SENDİKAMIZ

Basına ve Kamuoyuna

Ülkemiz tarihi bir süreçten geçmektedir, Sosyal Güvenlik Sisteminin Çöktüğü, adalet sistemine yönelik ağır saldırıların yaşandığı, emekçilerin açlık sınırında yaşamak zorunda kaldığı, sendikal hak ve özgürlüklerin hiçe sayıldığı, işsizliğin katlanarak arttığı, tarımın yok edildiği, çiftçinin açlığa mahkum bırakıldığı vatandaşın çan ve mal güvenliğinin kalmadığı, alanının daraltıldığı sözde uyum süreci ve demokratik açılım tartışmaları arasında kamu oyunun dikkatinin asıl gündemleri olan ekonomik ve insan hakları sosyal sorunlardan kaçırılmak istendiği en çok ihtiyaç duyduğumuz birlik ve beraberliğimize yönelik saldırıların artarak yaygınlaştığı bir dönemde, siyasal iktidar eliyle bir bilinmezliğe doğru sürüklenmekteyiz.


Şüphesizdir ki; Ülkemizin bu gün yaşamakta olduğu sıkıntı ve kaygı verici gelişmelerin temelinde geçmişten bu güne uzanan siyasi ve sosyal sorunların yanında, kıtalar ötesinden dayatılan büyük ölçekli plan ve projelerin yerel ve bölgesel uzantıları ve temsilcilerinin eylem ve davranışları ile ülkeyi ve toplumu belli bir anlayış doğrultusunda devşirmek ve dönüştürmek isteyen siyasal, kültürel, etnik ve dinsel anlayışların bir rövanş duygusu içinde sürdürdükleri mücadele yatmaktadır. Ülkemizin bu kuşatılmışlık duygusundan sıyrılabilmesi ve bir ateş çemberini andıran bu coğrafyada ekonomik, sosyal ve siyasal bağımsızlığını koruyarak hak ettiği medeniyet ve uygarlık seviyesine ulaşabilmesi ancak ve ancak ülkesi ve milletiyle bölünmez bir bütün olan Türkiye'nin, anayasamızın temel ilkeleri de olan demokratik, laik ve sosyal bir hukuk devleti olarak kalması ile mümkündür. Bu anlamda anayasal güvence altında bulunan hak ve özgürlükler ile Cumhuriyetimizin devrim ve kazanımlarının korunması ve sürekliliğinin sağlanması hem insani bir ödev hem de tarihi bir görev olarak karşımıza çıkmaktadır.

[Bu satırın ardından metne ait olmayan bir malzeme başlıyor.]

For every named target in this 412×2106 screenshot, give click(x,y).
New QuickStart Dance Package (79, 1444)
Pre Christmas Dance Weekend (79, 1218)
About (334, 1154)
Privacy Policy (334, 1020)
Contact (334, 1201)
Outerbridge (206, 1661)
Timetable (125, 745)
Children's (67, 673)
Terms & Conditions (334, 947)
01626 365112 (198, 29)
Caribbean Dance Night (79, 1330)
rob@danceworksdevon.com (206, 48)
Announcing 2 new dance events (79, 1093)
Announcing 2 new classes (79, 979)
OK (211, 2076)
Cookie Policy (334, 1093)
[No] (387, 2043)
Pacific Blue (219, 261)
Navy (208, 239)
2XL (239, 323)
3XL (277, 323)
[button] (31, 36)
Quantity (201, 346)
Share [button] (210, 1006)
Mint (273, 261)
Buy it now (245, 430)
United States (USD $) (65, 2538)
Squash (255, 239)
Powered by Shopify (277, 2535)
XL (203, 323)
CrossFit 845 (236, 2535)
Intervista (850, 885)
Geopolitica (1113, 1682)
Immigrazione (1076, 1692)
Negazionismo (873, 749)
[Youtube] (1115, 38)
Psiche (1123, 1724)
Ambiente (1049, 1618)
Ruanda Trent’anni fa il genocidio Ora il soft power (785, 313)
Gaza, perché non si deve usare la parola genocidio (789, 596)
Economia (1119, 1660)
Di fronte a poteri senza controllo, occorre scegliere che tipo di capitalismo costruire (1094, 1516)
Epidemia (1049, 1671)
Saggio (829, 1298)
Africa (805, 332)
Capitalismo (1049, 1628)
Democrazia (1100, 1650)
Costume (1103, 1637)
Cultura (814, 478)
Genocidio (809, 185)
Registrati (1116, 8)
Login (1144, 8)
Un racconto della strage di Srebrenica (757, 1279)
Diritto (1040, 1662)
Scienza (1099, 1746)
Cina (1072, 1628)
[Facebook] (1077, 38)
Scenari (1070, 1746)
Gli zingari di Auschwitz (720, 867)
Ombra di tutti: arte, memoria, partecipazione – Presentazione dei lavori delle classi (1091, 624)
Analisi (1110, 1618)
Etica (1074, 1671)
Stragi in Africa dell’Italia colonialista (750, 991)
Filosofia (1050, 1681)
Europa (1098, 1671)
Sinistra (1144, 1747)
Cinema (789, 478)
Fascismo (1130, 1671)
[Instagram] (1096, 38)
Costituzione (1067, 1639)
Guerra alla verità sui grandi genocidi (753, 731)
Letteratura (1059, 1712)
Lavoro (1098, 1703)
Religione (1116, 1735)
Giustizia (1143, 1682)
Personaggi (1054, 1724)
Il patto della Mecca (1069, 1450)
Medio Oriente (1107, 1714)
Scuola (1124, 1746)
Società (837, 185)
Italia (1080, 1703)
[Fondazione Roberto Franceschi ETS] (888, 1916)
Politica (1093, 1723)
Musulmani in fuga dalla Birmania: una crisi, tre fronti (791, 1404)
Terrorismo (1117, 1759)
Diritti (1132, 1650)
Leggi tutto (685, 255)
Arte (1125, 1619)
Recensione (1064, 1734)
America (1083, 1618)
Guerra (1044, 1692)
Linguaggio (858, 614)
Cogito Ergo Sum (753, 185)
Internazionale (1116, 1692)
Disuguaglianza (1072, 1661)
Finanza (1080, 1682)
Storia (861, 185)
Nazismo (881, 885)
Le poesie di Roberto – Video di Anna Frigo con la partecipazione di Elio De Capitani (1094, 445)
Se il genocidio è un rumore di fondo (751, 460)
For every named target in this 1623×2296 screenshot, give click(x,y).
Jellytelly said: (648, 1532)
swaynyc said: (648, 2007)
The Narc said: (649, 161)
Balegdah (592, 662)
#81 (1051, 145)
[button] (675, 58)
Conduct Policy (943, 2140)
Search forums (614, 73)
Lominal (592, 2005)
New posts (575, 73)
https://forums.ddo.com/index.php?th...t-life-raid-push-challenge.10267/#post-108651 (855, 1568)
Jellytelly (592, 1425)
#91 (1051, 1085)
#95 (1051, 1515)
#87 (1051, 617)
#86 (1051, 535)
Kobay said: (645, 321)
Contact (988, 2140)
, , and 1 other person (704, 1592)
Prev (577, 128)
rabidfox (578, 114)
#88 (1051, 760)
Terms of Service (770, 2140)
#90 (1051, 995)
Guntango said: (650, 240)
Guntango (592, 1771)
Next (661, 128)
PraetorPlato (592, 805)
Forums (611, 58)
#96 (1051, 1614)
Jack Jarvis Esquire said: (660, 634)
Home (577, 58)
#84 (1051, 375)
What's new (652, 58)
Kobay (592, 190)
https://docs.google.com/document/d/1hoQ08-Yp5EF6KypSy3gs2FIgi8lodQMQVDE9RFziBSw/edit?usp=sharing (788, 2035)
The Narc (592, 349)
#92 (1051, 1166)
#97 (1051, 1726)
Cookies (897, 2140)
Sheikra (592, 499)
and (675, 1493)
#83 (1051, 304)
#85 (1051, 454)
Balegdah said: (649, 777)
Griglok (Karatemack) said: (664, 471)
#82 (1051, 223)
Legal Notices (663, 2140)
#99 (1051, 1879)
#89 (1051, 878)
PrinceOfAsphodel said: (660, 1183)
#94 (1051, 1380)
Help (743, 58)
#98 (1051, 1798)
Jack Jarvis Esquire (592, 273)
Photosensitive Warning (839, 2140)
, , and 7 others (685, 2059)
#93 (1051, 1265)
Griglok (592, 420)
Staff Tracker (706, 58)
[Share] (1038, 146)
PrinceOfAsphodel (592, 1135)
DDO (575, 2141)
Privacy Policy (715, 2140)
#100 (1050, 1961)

Yaşadığımız bu günler, ülkemizin ve milletimizin yaşadığı ne en zor günler ne de yaşayacağı son sıkıntılı günlerdir. Adeta küllerinden yeniden doğarcasına, yüzyıllarca geniş bir coğrafyaya hükmetmiş ve sona ermiş bir imparatorluğun kalıntıları arasından doğan Türkiye; bağımsızlığın, özgürlüğün, demokrasinin ve uygarlığın bir ideal olmaktan, bir rüya olmaktan dahi çok uzak olduğu bir, çağdaş uygarlık düzeyine ulaşma azim ve kararlığında olarak geleceğe akıp giden coğrafyada, her yanı kuşatan bir kan, acı ve gözyaşı coğrafyasında her şeye rağmen bu yolda yürüyüşüne devam etmektedir. Bu yolda en büyük güç Türk Milletinin karartılamayacak aydınlık vicdanları, şaşmaz sağduyusu samimiyetle bağlı olduğu birlik ve beraberlik duygusu, Ulu Önder Mustafa Kemal Atatürk'ün gösterdiği yolda her şeye karşın hep birlikte yürüme azmi ve Cumhuriyetimizin kazanımlarına yönelik sadakat ve bağlılığıdır. Bu büyük güç; bu güne kadar olduğu gibi bundan sonrada, ulusal ölçekte ve uluslararası ölçekte her türlü planın, projenin ve tezgâhın üstesinden gelecektir.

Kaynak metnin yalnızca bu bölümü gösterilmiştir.